# PASSAGE
Capital costs for a natural gas plant are minimal, it’s fuel cost that matters here. I don’t see where LCOE of gas generation has anything to do with this. The Ontario electricity grid is short of energy (from years of mis-management by Ontario Hydro, Harris, and even McGuinty administrations). Wind has been constructed in two years to meet some 3.5% of Ontario electricity demand. Any Watts at this point are a good thing, and help reduce peak time usage rates (imposed on Ontario consumers in an effort to better manage limited generation resources, and also promote conservation and efficiency … which are sorely needed in Ontario’s grid). Ontario’s limited import ability also sets it back a great deal.

If you know where to build another mega hydro plant, or nuclear plant (and have it connected when it was needed … i.e., yesterday) I’m sure the government would like to know. Otherwise, it’s caught between a rock and a hard place, and FIT has been a major success connecting up flexible hydro, wind and solar in a very short period of time (i.e., when it is needed most to keep retail electricity prices low while serious adults attempt to reduce utilities massive and long standing stranded debt).

Steve Aplin
11 years ago
Reply to  EL

EL, thanks. I love the conservation argument. Your point above typifies it: “Any Watts at this point are a good thing, and help reduce peak time usage rates (imposed on Ontario consumers in an effort to better manage limited generation resources, and also promote conservation and efficiency … which are sorely needed in Ontario’s grid)”.

Make up your mind. What do you want? Energy to meet demand? Or conservation?

You want wind and solar, which have zero to do with time of use, since they are not dispatchable. Their non-dispatchability makes them a liability, not an asset. It means they are simply worthless forms of energy, which need to be “backed up” by gas, a fossil fuel.

You have it backwards. You need to honestly ask, and honestly answer, what’s the best way to supply clean and cheap electricity?

Nuclear comes with zero emissions, is half the price of the cheapest wind, and it is available around the clock. But you think wind, which requires massive backup from fossil, is a better answer.

Back to the drawing board.

11 years ago
Reply to  Steve Aplin

“Make up your mind. What do you want? Energy to meet demand? Or conservation?”

You invent a false dichotomy here. As conservation lowers demand, more conservation means that you have energy to meet demand “Or” is logically incorrect.

“Nuclear comes with zero emissions”

# PROMPT 1
In the electricity discussion, what share of Ontario's electricity demand has wind been built to meet?

# Listing for locating described items
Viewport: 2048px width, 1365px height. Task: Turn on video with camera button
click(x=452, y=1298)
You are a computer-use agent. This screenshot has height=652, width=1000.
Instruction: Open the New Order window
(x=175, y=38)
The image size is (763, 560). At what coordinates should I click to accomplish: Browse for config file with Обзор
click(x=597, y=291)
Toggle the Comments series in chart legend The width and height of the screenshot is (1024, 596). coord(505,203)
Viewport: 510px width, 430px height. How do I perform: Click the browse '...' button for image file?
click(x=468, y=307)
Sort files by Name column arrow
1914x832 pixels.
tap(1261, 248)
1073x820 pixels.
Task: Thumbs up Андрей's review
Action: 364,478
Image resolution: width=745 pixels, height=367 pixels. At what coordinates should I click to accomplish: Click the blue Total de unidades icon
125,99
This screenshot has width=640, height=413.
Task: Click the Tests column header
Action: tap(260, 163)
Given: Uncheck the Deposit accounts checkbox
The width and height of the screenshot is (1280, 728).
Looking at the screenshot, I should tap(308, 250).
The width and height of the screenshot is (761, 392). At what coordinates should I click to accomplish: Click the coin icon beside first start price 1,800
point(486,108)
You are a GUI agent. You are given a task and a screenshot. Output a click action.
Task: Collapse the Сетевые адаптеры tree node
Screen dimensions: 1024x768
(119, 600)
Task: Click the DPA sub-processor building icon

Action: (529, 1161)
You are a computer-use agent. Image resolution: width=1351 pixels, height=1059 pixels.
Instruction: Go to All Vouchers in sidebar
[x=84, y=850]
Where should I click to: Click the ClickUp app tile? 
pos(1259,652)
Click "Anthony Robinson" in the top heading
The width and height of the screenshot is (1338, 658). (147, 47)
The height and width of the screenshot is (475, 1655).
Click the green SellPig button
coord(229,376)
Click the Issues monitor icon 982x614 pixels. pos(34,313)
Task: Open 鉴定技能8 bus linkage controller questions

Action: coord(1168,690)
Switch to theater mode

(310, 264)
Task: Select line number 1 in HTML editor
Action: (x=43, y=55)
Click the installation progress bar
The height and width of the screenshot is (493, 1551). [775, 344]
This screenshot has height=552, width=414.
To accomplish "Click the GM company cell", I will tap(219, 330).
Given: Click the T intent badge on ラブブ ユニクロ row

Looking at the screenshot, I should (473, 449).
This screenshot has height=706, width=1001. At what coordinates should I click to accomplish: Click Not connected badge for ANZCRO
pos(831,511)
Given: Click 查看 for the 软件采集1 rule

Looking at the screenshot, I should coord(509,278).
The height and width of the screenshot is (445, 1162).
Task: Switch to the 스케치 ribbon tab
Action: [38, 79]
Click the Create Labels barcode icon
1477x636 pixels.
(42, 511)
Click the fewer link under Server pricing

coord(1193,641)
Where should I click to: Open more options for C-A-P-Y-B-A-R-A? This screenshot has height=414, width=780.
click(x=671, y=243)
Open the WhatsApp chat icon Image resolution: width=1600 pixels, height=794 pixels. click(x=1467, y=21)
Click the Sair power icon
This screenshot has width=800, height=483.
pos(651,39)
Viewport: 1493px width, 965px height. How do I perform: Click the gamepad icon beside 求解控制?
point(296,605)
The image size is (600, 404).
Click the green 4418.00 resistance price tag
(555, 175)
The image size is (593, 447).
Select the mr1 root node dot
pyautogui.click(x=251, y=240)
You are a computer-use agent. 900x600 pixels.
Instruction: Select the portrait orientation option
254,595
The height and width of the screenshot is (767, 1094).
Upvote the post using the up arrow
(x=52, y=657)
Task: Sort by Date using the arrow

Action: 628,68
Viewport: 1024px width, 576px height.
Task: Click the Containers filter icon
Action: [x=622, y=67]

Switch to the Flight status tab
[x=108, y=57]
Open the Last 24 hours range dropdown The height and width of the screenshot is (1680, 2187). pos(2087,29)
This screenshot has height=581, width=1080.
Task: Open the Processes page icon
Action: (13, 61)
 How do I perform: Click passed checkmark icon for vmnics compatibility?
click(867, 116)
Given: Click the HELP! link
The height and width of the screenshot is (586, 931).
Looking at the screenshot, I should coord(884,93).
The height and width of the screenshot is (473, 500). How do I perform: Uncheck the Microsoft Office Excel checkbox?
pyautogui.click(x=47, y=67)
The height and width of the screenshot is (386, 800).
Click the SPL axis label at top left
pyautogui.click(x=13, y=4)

# PROMPT 2
Return everything in the listing from the line containing "Click the Issues" down to the line containing "will tap(219, 330).", including both of those lines, reproduced exactly.

# CORRECT ANSWER 1
Some 3.5%, built in two years.

# CORRECT ANSWER 2
Click the Issues monitor icon 982x614 pixels. pos(34,313)
Task: Open 鉴定技能8 bus linkage controller questions

Action: coord(1168,690)
Switch to theater mode

(310, 264)
Task: Select line number 1 in HTML editor
Action: (x=43, y=55)
Click the installation progress bar
The height and width of the screenshot is (493, 1551). [775, 344]
This screenshot has height=552, width=414.
To accomplish "Click the GM company cell", I will tap(219, 330).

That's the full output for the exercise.